[Source data]
● ● ● ● ●
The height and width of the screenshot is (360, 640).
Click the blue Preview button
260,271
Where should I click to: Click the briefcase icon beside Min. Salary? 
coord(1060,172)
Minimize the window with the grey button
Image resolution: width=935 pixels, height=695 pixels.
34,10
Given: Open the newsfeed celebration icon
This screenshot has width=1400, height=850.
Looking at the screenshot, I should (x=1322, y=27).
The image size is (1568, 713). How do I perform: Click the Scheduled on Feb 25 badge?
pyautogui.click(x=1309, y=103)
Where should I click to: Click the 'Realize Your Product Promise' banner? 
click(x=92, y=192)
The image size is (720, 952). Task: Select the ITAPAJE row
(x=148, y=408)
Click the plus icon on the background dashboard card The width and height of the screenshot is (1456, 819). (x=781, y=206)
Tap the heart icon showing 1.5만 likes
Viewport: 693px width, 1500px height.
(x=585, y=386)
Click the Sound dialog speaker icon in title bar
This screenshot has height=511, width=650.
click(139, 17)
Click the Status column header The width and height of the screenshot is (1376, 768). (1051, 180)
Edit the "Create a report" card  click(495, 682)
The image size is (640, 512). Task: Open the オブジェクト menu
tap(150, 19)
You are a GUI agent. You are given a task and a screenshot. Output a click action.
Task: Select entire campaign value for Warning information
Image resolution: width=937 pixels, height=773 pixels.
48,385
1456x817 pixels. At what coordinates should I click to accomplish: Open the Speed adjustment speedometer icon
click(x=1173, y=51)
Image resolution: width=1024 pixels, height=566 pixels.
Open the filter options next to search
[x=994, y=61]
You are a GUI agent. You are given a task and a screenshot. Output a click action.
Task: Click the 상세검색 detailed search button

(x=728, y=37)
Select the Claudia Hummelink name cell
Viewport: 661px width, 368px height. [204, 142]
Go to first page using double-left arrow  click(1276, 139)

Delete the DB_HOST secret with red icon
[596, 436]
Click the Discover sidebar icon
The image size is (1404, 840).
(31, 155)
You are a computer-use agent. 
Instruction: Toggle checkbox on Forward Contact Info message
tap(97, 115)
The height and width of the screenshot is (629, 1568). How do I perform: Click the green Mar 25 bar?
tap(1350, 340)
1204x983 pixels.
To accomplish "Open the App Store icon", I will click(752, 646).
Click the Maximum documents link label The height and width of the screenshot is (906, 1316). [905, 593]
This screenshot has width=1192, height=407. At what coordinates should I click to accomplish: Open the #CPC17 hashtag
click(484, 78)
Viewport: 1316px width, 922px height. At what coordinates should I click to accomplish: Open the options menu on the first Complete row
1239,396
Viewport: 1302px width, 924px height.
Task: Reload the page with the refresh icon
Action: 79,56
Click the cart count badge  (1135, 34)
● ● ● ● ●
Rewrite every line above as a numbered list, skipping any blank lines.

Reply:
1. The height and width of the screenshot is (360, 640).
2. Click the blue Preview button
3. 260,271
4. Where should I click to: Click the briefcase icon beside Min. Salary? 
5. coord(1060,172)
6. Minimize the window with the grey button
7. Image resolution: width=935 pixels, height=695 pixels.
8. 34,10
9. Given: Open the newsfeed celebration icon
10. This screenshot has width=1400, height=850.
11. Looking at the screenshot, I should (x=1322, y=27).
12. The image size is (1568, 713). How do I perform: Click the Scheduled on Feb 25 badge?
13. pyautogui.click(x=1309, y=103)
14. Where should I click to: Click the 'Realize Your Product Promise' banner? 
15. click(x=92, y=192)
16. The image size is (720, 952). Task: Select the ITAPAJE row
17. (x=148, y=408)
18. Click the plus icon on the background dashboard card The width and height of the screenshot is (1456, 819). (x=781, y=206)
19. Tap the heart icon showing 1.5만 likes
20. Viewport: 693px width, 1500px height.
21. (x=585, y=386)
22. Click the Sound dialog speaker icon in title bar
23. This screenshot has height=511, width=650.
24. click(139, 17)
25. Click the Status column header The width and height of the screenshot is (1376, 768). (1051, 180)
26. Edit the "Create a report" card  click(495, 682)
27. The image size is (640, 512). Task: Open the オブジェクト menu
28. tap(150, 19)
29. You are a GUI agent. You are given a task and a screenshot. Output a click action.
30. Task: Select entire campaign value for Warning information
31. Image resolution: width=937 pixels, height=773 pixels.
32. 48,385
33. 1456x817 pixels. At what coordinates should I click to accomplish: Open the Speed adjustment speedometer icon
34. click(x=1173, y=51)
35. Image resolution: width=1024 pixels, height=566 pixels.
36. Open the filter options next to search
37. [x=994, y=61]
38. You are a GUI agent. You are given a task and a screenshot. Output a click action.
39. Task: Click the 상세검색 detailed search button
40. (x=728, y=37)
41. Select the Claudia Hummelink name cell
42. Viewport: 661px width, 368px height. [204, 142]
43. Go to first page using double-left arrow  click(1276, 139)
44. Delete the DB_HOST secret with red icon
45. [596, 436]
46. Click the Discover sidebar icon
47. The image size is (1404, 840).
48. (31, 155)
49. You are a computer-use agent. 
50. Instruction: Toggle checkbox on Forward Contact Info message
51. tap(97, 115)
52. The height and width of the screenshot is (629, 1568). How do I perform: Click the green Mar 25 bar?
53. tap(1350, 340)
54. 1204x983 pixels.
55. To accomplish "Open the App Store icon", I will click(752, 646).
56. Click the Maximum documents link label The height and width of the screenshot is (906, 1316). [905, 593]
57. This screenshot has width=1192, height=407. At what coordinates should I click to accomplish: Open the #CPC17 hashtag
58. click(484, 78)
59. Viewport: 1316px width, 922px height. At what coordinates should I click to accomplish: Open the options menu on the first Complete row
60. 1239,396
61. Viewport: 1302px width, 924px height.
62. Task: Reload the page with the refresh icon
63. Action: 79,56
64. Click the cart count badge  (1135, 34)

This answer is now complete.